実は、運動会の年長児恒例の組体操も、人との接触があまり推奨されていないこのご時世に、行ってよいものかどうか少し迷いました。しかし、出した答えは、子ども達の踏ん張る力ややり抜く力、人と協力して成し遂げる力を、やはりどうしても身に付けさせたいという想いでした。そのような力を育むために今年も組体操は外せないとの考えから、それならば私達が配慮できることは何かということを考えました。そして、本来ならばひとつひとつの技が決まるたびに「ヤー!!」と掛け声をかけていましたが、マスクなしでの組体操だったため、掛け声は最後の大技の時だけにしたり、ひとつひとつの技をなるべく子ども同士の顔が近づかないものにしたりと人知れず工夫しながら行った今年の組体操でした。

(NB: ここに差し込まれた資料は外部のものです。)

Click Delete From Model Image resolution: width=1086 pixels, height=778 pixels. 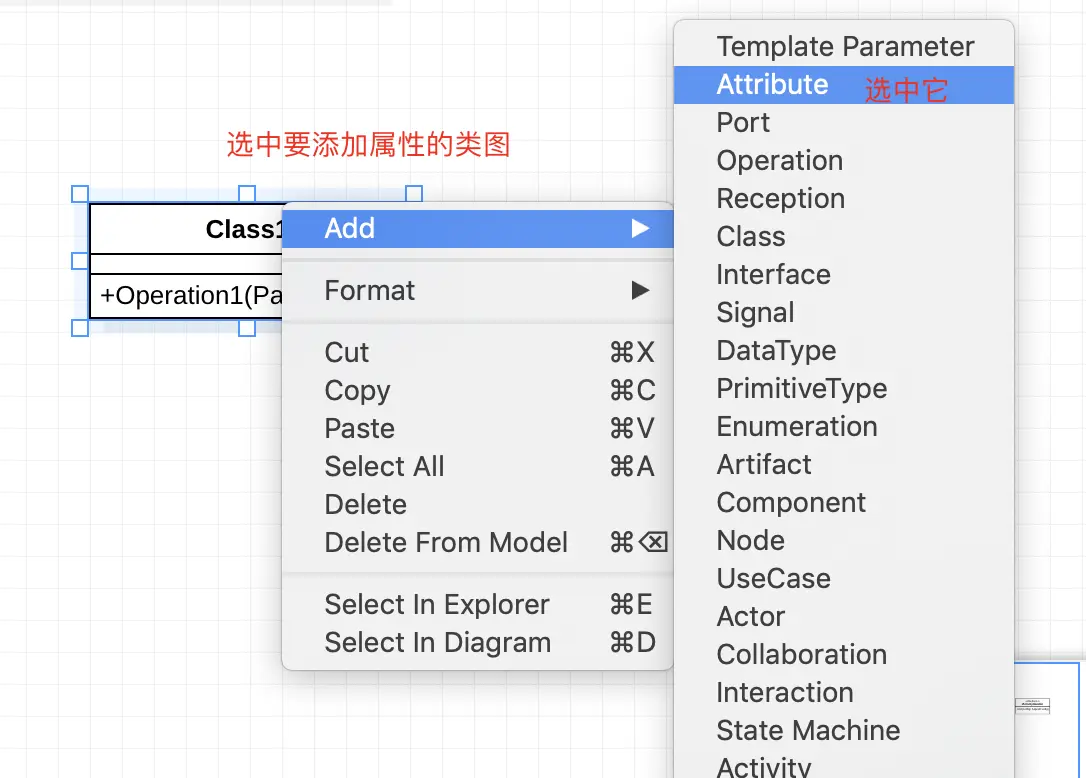coord(446,543)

新型コロナウイルスの影響の有無にかかわらず、思い切り体を動かす機会を作ることも、夢中になって遊ぶということも、そして何かを成し遂げることやみんなと協力してやり抜くことも、家庭では難しいことだと思います。だからこそ幼稚園がその役割を果たさなければならないとも思っています。たくさん身体を動かしたり夢中になって遊んだりし、段階を踏んでみんなとあそぶことが楽しいというところから、徐々に人と協力することの大切さや組体操のようにみんなで成し遂げる力をつける機会を設けるなど、家庭ではなかなか学べない分野を学んでほしいと願いをこめて保育にあたっています。

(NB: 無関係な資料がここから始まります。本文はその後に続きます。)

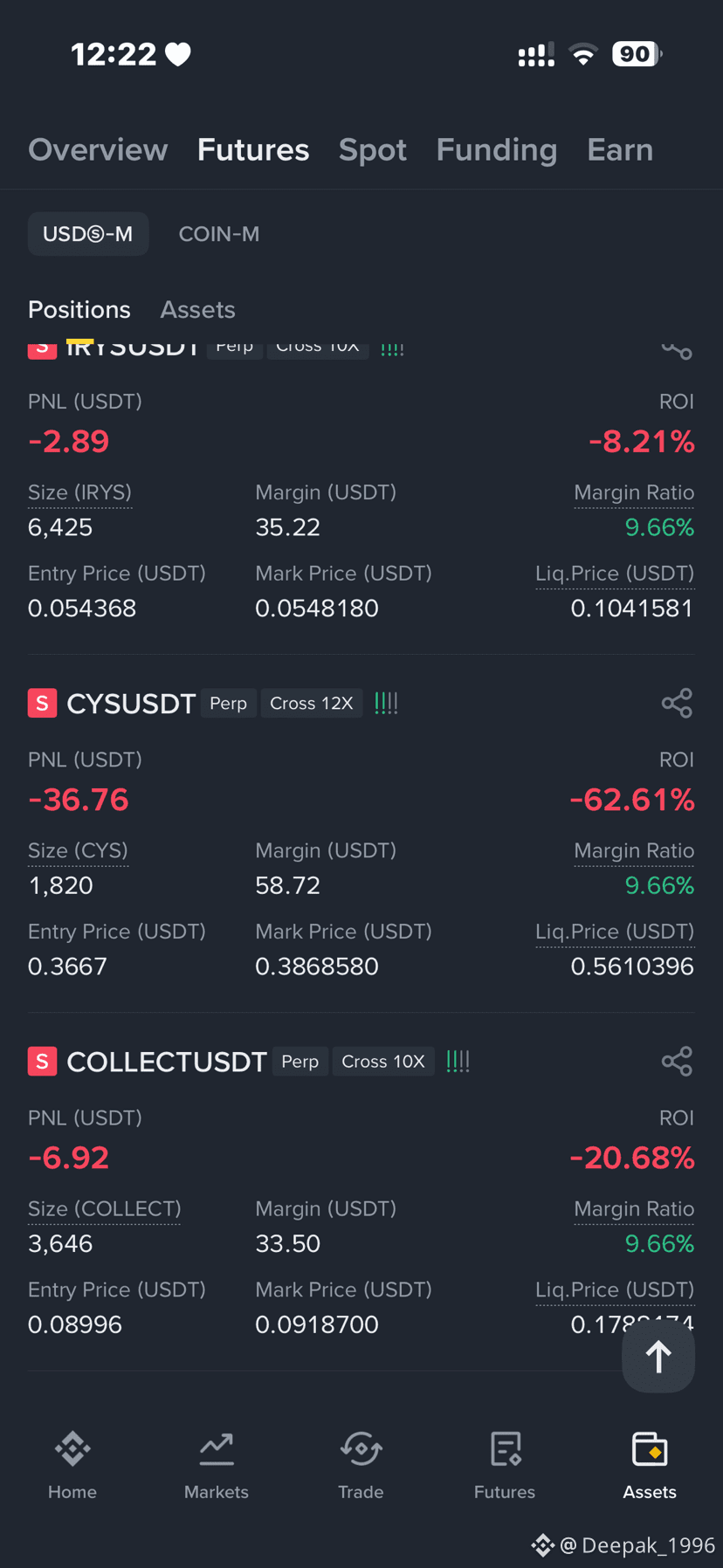Switch to the Assets sub-tab
The width and height of the screenshot is (723, 1568).
(198, 310)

『認知能力』は知能検査で測定できる能力ですが、『非認知能力』は意欲や自信、忍耐や自立、協調といった数値では表せない分野です。しかし、今後子ども達が前向きに生きていくために必要な『非認知能力』は、幼児期からしっかり子ども達に根付かせていきたい部分です。ですから、今後もその部分の成長にこだわり、大事にしながら幼児教育に努めていきたいと改めて感じました。

 

暑かった時期も終わり、隣の風の子公園の森も様変わりする時期です。

どんぐりや栗、キノコ、そしてこれまで鮮やかだった木々の緑も、黄色やオレンジ、赤に衣替えをし、違った装いで子ども達を出迎えてくれます。これまでの季節ではなかなか出会えなかった『秋』に出会えるチャンスです。目で見て、手で触って、匂いをかいで、五感がフル活動しそうな予感がします。

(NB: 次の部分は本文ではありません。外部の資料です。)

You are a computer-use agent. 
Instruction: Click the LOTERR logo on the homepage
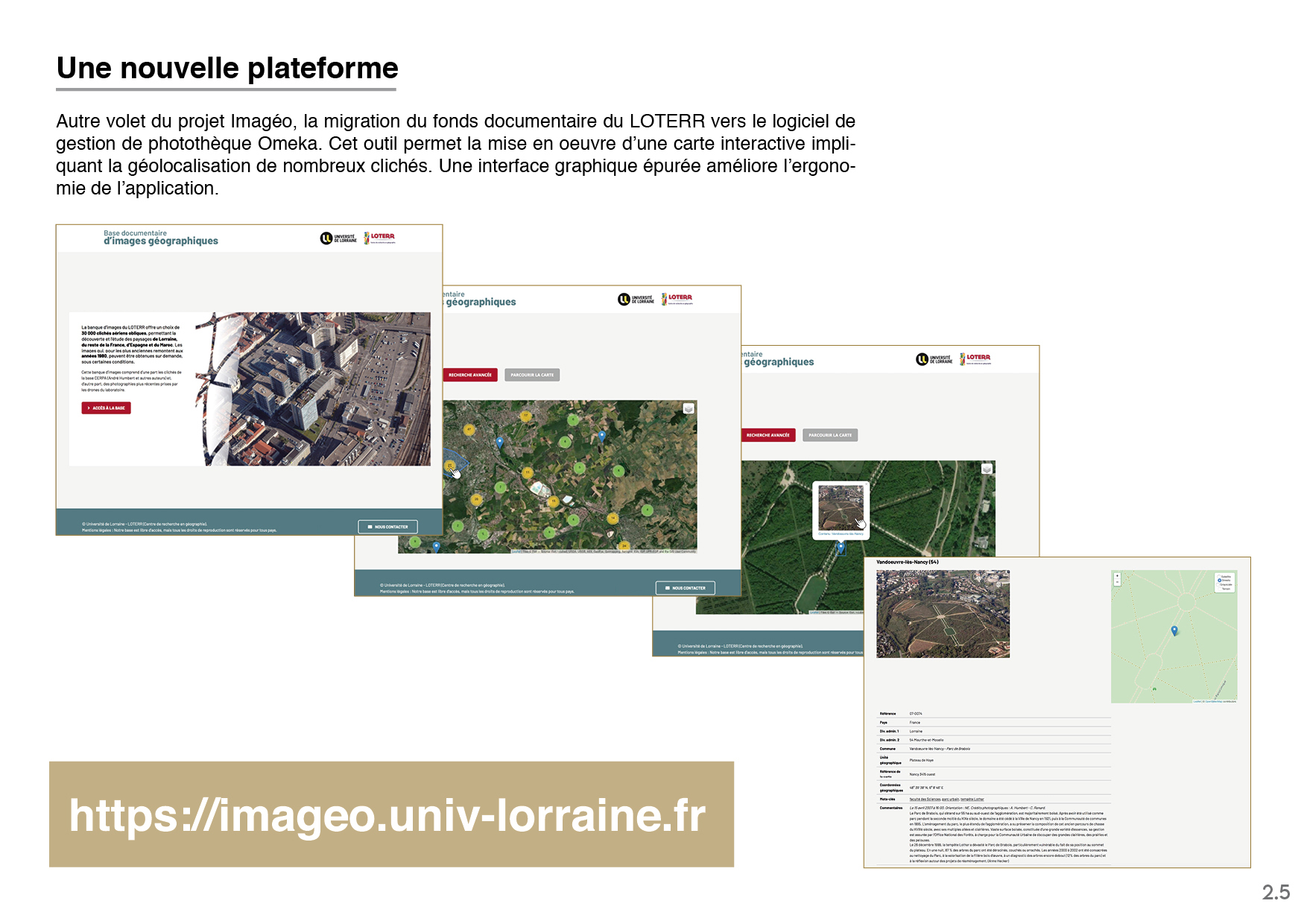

また、運動会という行事を経て、これまでより体力もつき体幹も鍛えられたことと思います。そんなめるへんっこたちは、きっと今まで以上に風の子公園での木登りや崖のぼりにも果敢にチャレンジしていくだろうとワクワクしています。そんな小さなひとつひとつの積み重ねが、子ども達の自信となり次への意欲につながっていくでしょう。

年度の後半も子ども達の成長がますます楽しみでならない今日この頃です。